We met up with someone on the other side of a mountain recently. It was in a town. We were going to get something to eat.
Through the wonders of modern technology, the other person sent us a pin on a map to indicate their location. We arrived a little while later and did the same thing at the same spot, assuming they’d wandered off. Turns out they hadn’t and the two of us sat confused on opposite sides of the same concrete barrier for five minutes or so, virtually within touching distance. As a result of this technologically-induced incompetence we have resolved to wander around shouting the other person’s name should we find ourself in a similar situation in the future.

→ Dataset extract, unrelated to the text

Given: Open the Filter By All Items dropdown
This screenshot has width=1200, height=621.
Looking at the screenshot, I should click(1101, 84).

Meeting can be done better than this. At the minute, Rohit Sharma’s bat is meeting the ball in a way that would be hard to improve upon. In this instance we suspect the positive influence of technology. The process just looks too smooth and automatic for a human to be in any way involved.

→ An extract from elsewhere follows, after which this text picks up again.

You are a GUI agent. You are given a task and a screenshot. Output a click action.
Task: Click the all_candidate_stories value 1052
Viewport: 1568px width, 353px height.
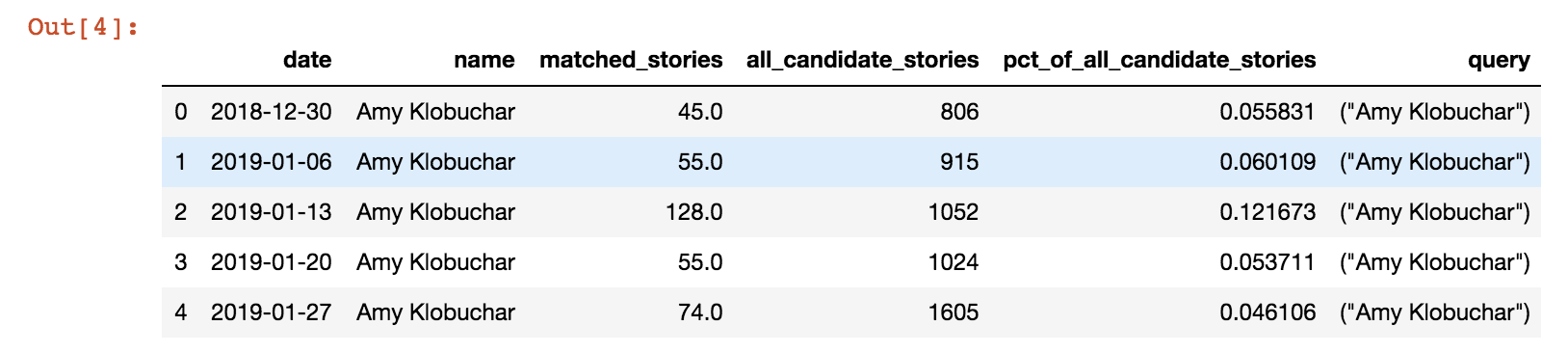[954, 212]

Rohit holds his drone bat and it simply gets on with things. It must be connected to the drone ball via The Internet of Things and between the two of them, they work out precisely when and where to meet up.
This has been happening all tournament, but it only really became unignorably evident with Rohit’s silky dismissal against Sri Lanka.
Rarely has a false shot showcased such certainty and precision. This was not human error. This was artificial intelligence deliberately doing something you didn’t want it to do and doing that thing absolutely perfectly. Even as the ball was being released, Rohit was already chipping it directly to mid off.
Rohit Sharma gets out beautifully.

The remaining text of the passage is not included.